**DATA EXCERPTS:**
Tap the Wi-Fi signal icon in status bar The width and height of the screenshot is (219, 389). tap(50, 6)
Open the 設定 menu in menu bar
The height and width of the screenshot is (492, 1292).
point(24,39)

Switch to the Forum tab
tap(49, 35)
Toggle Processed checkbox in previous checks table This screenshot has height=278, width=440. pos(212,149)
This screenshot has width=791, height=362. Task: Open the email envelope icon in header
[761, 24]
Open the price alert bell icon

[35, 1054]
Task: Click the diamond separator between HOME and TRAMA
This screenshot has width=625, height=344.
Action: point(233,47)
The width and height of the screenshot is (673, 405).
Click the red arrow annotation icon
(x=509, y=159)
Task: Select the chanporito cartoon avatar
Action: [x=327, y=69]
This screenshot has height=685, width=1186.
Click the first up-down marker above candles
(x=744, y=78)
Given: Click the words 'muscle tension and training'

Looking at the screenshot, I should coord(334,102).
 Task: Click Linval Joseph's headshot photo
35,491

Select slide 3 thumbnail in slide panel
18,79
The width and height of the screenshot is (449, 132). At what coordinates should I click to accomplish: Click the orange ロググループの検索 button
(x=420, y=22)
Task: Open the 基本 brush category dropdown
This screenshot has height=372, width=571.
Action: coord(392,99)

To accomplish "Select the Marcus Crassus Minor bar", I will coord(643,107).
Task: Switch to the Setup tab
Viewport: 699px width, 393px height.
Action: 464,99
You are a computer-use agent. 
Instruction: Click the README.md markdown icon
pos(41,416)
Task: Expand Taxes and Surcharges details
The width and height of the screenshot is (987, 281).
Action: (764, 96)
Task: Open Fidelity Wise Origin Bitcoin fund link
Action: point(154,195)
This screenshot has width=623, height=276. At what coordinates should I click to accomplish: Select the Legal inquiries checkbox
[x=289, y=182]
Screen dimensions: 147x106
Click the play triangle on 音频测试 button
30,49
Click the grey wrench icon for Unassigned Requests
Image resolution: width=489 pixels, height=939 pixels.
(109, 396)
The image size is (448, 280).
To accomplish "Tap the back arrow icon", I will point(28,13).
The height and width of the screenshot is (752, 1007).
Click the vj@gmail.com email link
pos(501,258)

**TASK OBJECTIVE:** Quote every one of the lines above word for word.

**EXERCISE RESPONSE:**
Tap the Wi-Fi signal icon in status bar The width and height of the screenshot is (219, 389). tap(50, 6)
Open the 設定 menu in menu bar
The height and width of the screenshot is (492, 1292).
point(24,39)

Switch to the Forum tab
tap(49, 35)
Toggle Processed checkbox in previous checks table This screenshot has height=278, width=440. pos(212,149)
This screenshot has width=791, height=362. Task: Open the email envelope icon in header
[761, 24]
Open the price alert bell icon

[35, 1054]
Task: Click the diamond separator between HOME and TRAMA
This screenshot has width=625, height=344.
Action: point(233,47)
The width and height of the screenshot is (673, 405).
Click the red arrow annotation icon
(x=509, y=159)
Task: Select the chanporito cartoon avatar
Action: [x=327, y=69]
This screenshot has height=685, width=1186.
Click the first up-down marker above candles
(x=744, y=78)
Given: Click the words 'muscle tension and training'

Looking at the screenshot, I should coord(334,102).
 Task: Click Linval Joseph's headshot photo
35,491

Select slide 3 thumbnail in slide panel
18,79
The width and height of the screenshot is (449, 132). At what coordinates should I click to accomplish: Click the orange ロググループの検索 button
(x=420, y=22)
Task: Open the 基本 brush category dropdown
This screenshot has height=372, width=571.
Action: coord(392,99)

To accomplish "Select the Marcus Crassus Minor bar", I will coord(643,107).
Task: Switch to the Setup tab
Viewport: 699px width, 393px height.
Action: 464,99
You are a computer-use agent. 
Instruction: Click the README.md markdown icon
pos(41,416)
Task: Expand Taxes and Surcharges details
The width and height of the screenshot is (987, 281).
Action: (764, 96)
Task: Open Fidelity Wise Origin Bitcoin fund link
Action: point(154,195)
This screenshot has width=623, height=276. At what coordinates should I click to accomplish: Select the Legal inquiries checkbox
[x=289, y=182]
Screen dimensions: 147x106
Click the play triangle on 音频测试 button
30,49
Click the grey wrench icon for Unassigned Requests
Image resolution: width=489 pixels, height=939 pixels.
(109, 396)
The image size is (448, 280).
To accomplish "Tap the back arrow icon", I will point(28,13).
The height and width of the screenshot is (752, 1007).
Click the vj@gmail.com email link
pos(501,258)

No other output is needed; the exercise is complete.